Affecting PyTorch versions ≤2.5.1, the vulnerability carries a CVSS v4 score of 9.3, posing severe risks to systems relying on PyTorch for model deployment.
Technical Breakdown
The vulnerability stems from unsafe deserialization in PyTorch’s model-loading mechanism.
While weights_only=True, it was designed to restrict deserialization to tensors and primitive types, Zhou demonstrated that attackers could craft malicious model files to bypass these restrictions and execute arbitrary code during loading.
example:
python# Unsafe usage (even with weights_only=True)
model = torch.load("malicious_model.pt", weights_only=True)  # Triggers RCE[1][3]
This exploit leverages inconsistencies in PyTorch’s serialization validation, enabling attackers to inject payloads that compromise host systems.
The impact is particularly severe in cloud-based AI environments, where compromised models could facilitate lateral movement or data exfiltration.
Mitigation and Patching
The PyTorch team has released version 2.6.0 to address this issue. Users must immediately update their installations:
bash# Update via pip
pip install --upgrade torch==2.6.0
# Update via conda
conda update pytorch -c pytorch
For systems that cannot be updated immediately, the only viable workaround is to avoid using torch.load() with weights_only=True entirely. 
Alternative model-loading methods, such as using explicit tensor extraction tools, are recommended until the patch is applied.
Broader Implications
This vulnerability challenges long-standing security assumptions in machine learning workflows.
Key takeaways include:
- Trust in weights_only=Trueis broken: Developers widely believed this parameter ensured safe model loading, but the flaw reveals critical gaps in deserialization safeguards.
- AI supply chain risks: Malicious models distributed via public repositories (e.g., Hugging Face Hub) could exploit this vulnerability at scale.

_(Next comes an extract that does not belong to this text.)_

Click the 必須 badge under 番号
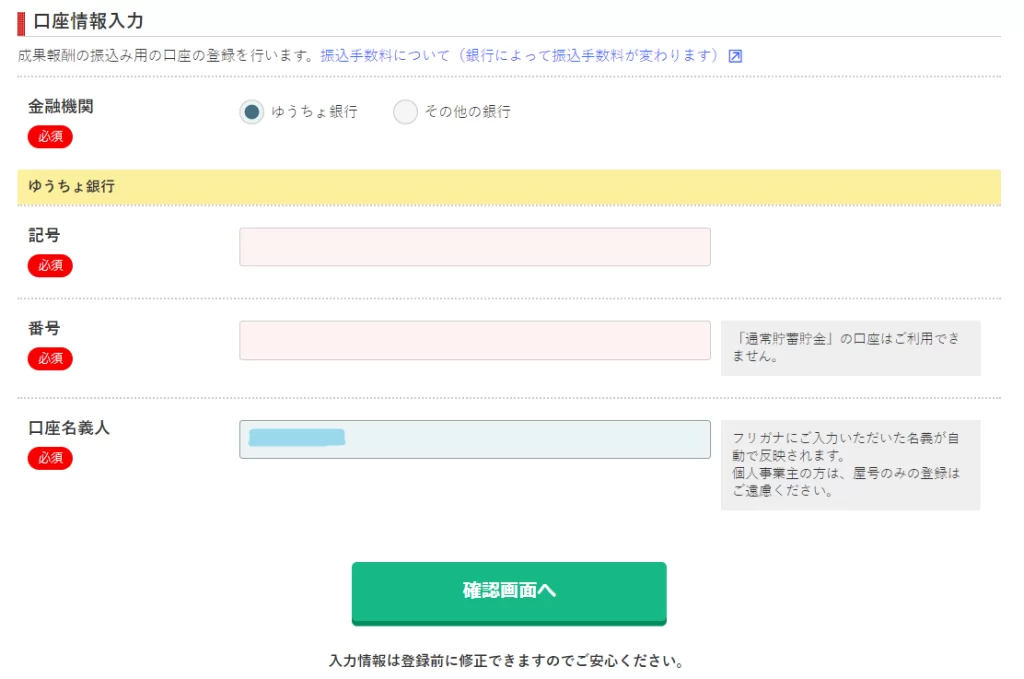This screenshot has height=679, width=1024. click(50, 359)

- Urgency of patch adoption: With proof-of-concept exploits likely to emerge soon, delayed updates risk widespread system compromises.
Researcher Insights
Ji’an Zhou emphasized the paradox of the vulnerability: “Since everyone knows weights_only=False is unsafe, they use weights_only=True to mitigate security issues. But this bypass proves no configuration is inherently safe without rigorous validation”. 
The discovery underscores the need for continuous security audits in open-source AI frameworks, especially as they become infrastructure-critical.

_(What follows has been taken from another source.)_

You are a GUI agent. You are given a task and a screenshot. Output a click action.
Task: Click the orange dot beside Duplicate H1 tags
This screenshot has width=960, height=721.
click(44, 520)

CVE-2025-32434 serves as a stark reminder of the evolving threats in AI deployment ecosystems. Organizations using PyTorch must prioritize updating to version 2.6.0 and audit existing models for potential tampering.
As AI systems permeate industries, proactive vulnerability management—not just reactive patching—will be essential to safeguarding against increasingly sophisticated attacks.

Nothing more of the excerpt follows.